Potential is supplied to the cathode via current-conducting collet ring 8 and to the anode - directly to anode casing 13. Variations in distance between electrode 2 and removable nozzle 10 make it possible to vary power of the plasma jet, while variations in distance between electrode 2 and the external anode make it possible to vary both power and length of the plasma jet. In addition, the maximum approach of the external anode and electrode to each other enables ignition of the plasma arc to be done without the need to use the pilot arc. Therefore, the nozzle part is electrically neutral, which reduces the risk of arc twinning.

If it is necessary to move the arc fixation point- at the anode edge (in the case of a substantial local erosion wear of the edge or replacement of the plasma-shaping nozzle) , the external anode can be turned manually about the axis of casing 1 together with the split insulating tube by preliminarily releasing the screw in the plasmatron casing. This enables the working surface of the anode to be fully utilized and makes maintenance of the plasmatron in replacement of the nozzle much simpler. Principle of operation of the device is as follows. Feeding of water to the plasmatron cooling system is switched on. Water flows through the nozzle unit and cools it down. The cathode unit electrode and external anode are drawn to each other as much as possible by turning collet casing 4 and threaded sleeve 15. Feeding of plasma and shielding gases is switched on. The plasma gas is fed through the cathode unit to removable plasma-shaping nozzle 10, and then is directed through the nozzle channel outward to the external anode. The shielding gas is fed through water-supplying casing 6, second insulating sleeve 9 and nozzle unit casing 11 to shielding gas nozzle cavity 12 to form the annular jet surrounding the plasma jet.

The arc between the tip of electrode 2 and the upper edge of removable anode 17 is ignited. This leads to ionization of the plasma gas and formation of the plasma jet.
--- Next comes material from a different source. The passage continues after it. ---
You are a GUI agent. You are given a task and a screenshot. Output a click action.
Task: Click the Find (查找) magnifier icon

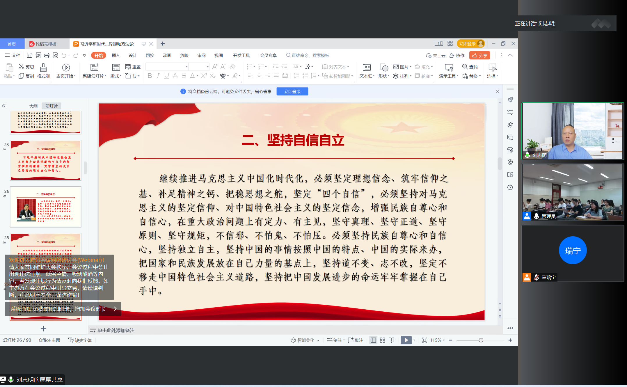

Power and length of the plasma jet are controlled through varying position of the external anode unit relative to removable nozzle 10 by turning threaded sleeve 15, and position of electrode 2 relative to removable nozzle 10 by turning collet casing 4. A spray material is fed to the plasma jet through the device for spraying of coatings.

Claims

We claim :

1. Plasmatron for spraying of coatings using a laminar plasma jet, comprising the insulating casing which houses a cathode unit consisting of a rod cathode and nozzle part that includes the nozzle for formation of the plasma jet and nozzle for feeding of the shielding gas installed coaxially at the cathode unit through the insulating sleeve and insulator, the cathode unit being connected to the service unit which includes the water-supplying casing, gas- supplying casing and current-conducting elements, an external anode unit consisting of a casing and water-cooled anode, and characterized by the fact that the external anode is L-shaped and installed with the possibility of being moved along the cathode axis and the possibility of being turned about this axis, anode of the external anode unit and nozzle for formation of the plasma jet of the cathode unit .. being made removable.

2. Plasmatron for spraying of coatings according to Item 1, characterized by the fact that the removable anode is fitted with an insert made from an erosion-resistant alloy.

3. Plasmatron for spraying of coatings according to Item 1, characterized by the fact that the cathode is installed with the possibility of being moved along its axis during operation of the plasmatron. Plasmatron for spraying of coatings according to Item 1, characterized by the fact that to move the anode along the cathode axis during operation of the plasmatron the external anode unit is installed in a split insulating sleeve, while the free end of the external anode unit is fixed in a threaded sleeve, e.g. by means of pins, both sleeves being fixed in the plasmatron casing.